Kuraldır; enflasyon yükseliyorsa, denetim sınırlıdır, kurumlar yıpranmıştır, yolsuzluk yükselmiştir.  Bu ortamda kronik enflasyon iyice yerleşmiştir, bir kısır döngü vardır

3 Ocak 2023’te Aralık 2022 için açıklanan veriler, Türkiye’de yıllık enflasyonun bazı geçici etkilerle gerilediğini gösteriyor. Bu gerilemenin olacağı biliniyordu. Ancak, anketlerdeki beklentilere göre, gerileme birkaç ay için olacak. Sonra, gerilemiş de olsa, yüksek kronik enflasyon sürecek.

Türkiye’de kronik enflasyon vardır. Bu yazıda önce kronik enflasyonu tanımlayıp son 20 yılda Türkiye’deki gelişmesine bakıyorum. Görüyoruz ki, enflasyon 2016 sonrasında yukarı çift hanelere yerleşiyor. Bu gelişmenin nedenine kısaca ekonomik ve siyasi açılardan bakıyorum.

 Sonra, Aralık 2022’de yıllık enflasyonu düşüren hangi geçici etkilerin olduğunu ele alıyorum. Kronik enflasyonu kalıcı olarak düşürmek için nasıl bir yaklaşım gerekir sorusuna yanıt başka bir yazıya kalıyor.

Kronik enflasyon

Kronik enflasyon ve bu enflasyonu yaşayan ülkeler ele alındığında, listede iki ülke hep vardır ve örnek gösterilir. Birisi Arjantin, diğeri Türkiye’dir. Çünkü bu iki ülkenin ortalama enflasyonları diğer ülkelere göre uzun süredir yüksektir. Son 20 yıldır böyledir. Son 30 yılı dikkate alsak da durum değişmiyor, daha da pekişiyor.

Kısaca tanımlarsak, kronik enflasyon, yıllar hatta on yıllar boyu süren, ortalaması iki haneli olan yüksek enflasyondur. Diğer ülkelerinkiyle karşılaştırıldığında bu enflasyon zaten yüksektir ama tek haneye yaklaşanlara “kronik düşük”, üç haneye yaklaşanlara “kronik yüksek” diyebiliriz.  

Tablo 1’de son sütunun en altında son 20 yılda, 2003-2022 döneminde, ortalama tüketici enflasyonunun yaklaşık yüzde 14 olduğunu görüyoruz. Kronik enflasyon zaman zaman üç haneye yaklaşabilir, veya varabilir. Bu durumda hiperenflasyon olasılığı yükseliyor. Türkiye böyle bir ortamı 1990’lar ortasında ve 2022 yılında yaşadı.

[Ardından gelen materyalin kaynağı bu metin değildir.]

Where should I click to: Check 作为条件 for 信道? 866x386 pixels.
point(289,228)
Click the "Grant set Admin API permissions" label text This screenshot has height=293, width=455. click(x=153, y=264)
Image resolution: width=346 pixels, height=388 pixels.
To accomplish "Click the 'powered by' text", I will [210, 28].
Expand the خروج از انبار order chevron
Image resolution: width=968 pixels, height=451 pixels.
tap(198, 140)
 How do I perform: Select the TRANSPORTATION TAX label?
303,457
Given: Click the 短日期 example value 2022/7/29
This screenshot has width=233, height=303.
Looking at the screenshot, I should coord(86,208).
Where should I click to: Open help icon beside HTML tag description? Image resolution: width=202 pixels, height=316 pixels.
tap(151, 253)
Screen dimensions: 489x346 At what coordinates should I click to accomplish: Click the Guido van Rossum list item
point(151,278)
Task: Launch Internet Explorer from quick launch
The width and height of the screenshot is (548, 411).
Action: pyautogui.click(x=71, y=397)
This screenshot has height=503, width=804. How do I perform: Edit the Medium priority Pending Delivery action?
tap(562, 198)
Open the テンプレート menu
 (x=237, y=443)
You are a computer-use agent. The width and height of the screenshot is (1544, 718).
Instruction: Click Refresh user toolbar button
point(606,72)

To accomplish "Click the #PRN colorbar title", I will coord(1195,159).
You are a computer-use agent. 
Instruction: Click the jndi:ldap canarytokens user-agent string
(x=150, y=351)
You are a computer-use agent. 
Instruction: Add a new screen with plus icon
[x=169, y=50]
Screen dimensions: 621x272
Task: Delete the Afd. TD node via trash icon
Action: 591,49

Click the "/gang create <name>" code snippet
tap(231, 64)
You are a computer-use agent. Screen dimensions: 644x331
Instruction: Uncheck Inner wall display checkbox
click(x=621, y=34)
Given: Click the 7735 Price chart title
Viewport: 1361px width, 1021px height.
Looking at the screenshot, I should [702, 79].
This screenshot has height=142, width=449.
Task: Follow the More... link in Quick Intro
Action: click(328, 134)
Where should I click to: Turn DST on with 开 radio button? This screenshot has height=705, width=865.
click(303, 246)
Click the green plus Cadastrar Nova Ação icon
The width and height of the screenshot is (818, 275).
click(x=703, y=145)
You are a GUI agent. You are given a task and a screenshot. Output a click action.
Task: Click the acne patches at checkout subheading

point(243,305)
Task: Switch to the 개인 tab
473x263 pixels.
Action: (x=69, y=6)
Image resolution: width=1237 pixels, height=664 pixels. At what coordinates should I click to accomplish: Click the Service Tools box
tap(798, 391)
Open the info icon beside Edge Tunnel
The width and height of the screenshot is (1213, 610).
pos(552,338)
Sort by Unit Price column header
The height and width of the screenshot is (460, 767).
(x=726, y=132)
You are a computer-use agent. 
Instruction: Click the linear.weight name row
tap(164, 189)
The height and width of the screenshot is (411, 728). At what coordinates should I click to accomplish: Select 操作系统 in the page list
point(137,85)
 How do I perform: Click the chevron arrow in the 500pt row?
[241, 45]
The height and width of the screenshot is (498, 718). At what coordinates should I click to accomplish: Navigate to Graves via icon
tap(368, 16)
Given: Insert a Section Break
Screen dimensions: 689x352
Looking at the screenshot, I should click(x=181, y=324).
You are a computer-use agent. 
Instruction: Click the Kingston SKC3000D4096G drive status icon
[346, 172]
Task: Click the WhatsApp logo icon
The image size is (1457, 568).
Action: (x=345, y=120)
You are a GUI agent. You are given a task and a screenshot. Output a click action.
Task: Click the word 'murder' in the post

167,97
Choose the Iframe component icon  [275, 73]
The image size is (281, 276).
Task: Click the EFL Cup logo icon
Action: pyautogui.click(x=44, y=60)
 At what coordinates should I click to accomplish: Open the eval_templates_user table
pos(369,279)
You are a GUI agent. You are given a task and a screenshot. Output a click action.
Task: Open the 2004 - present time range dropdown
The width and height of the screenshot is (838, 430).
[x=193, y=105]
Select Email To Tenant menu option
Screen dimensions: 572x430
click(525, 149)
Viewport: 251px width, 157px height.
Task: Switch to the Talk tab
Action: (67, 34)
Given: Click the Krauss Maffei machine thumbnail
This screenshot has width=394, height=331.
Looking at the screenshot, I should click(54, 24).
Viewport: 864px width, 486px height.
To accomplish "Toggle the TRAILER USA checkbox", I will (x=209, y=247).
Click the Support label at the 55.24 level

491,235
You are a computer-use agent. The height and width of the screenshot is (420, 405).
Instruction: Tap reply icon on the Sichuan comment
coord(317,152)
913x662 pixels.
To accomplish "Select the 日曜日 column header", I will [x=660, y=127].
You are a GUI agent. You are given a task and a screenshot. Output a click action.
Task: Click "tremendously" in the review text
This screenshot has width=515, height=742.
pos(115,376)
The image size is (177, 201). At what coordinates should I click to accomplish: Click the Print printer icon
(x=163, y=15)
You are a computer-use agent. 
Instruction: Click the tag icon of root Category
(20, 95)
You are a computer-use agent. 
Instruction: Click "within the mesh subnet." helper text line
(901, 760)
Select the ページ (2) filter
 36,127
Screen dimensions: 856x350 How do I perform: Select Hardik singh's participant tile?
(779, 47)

Bu enflasyon zaman zaman tek haneye de inebilir. Tablo 1’de son sütunun en üstünde görülüyor ki, 2004-2016 döneminde ortalama enflasyon yaklaşık yüzde 9’dur. 2003 yılını da dahil etseydik ortalama enflasyon 11,91 olacaktı. Tablonun ikinci sütununda enflasyonun 2009 yılında aylarca yüzde 5 dolayında kaldığı görülüyor.

Bu yüzde 5 enflasyonun sırrı nedir? Birincisi, döviz kurunun Nisan 2009’dan başlayarak yıl sonuna kadar dokuz ay boyunca düşmesi var. Dikkat edelim 2008 küresel bunalımı sonrasında, ABD ve diğer gelişmiş ülkelerden gelişmekte olan ülkelere, faiz farkından yararlanmak üzere, büyük sermaye girişleri oldu. Mart’ta 1,71 TL olan Dolar, Aralık’ta 1,50 TL olmuştu.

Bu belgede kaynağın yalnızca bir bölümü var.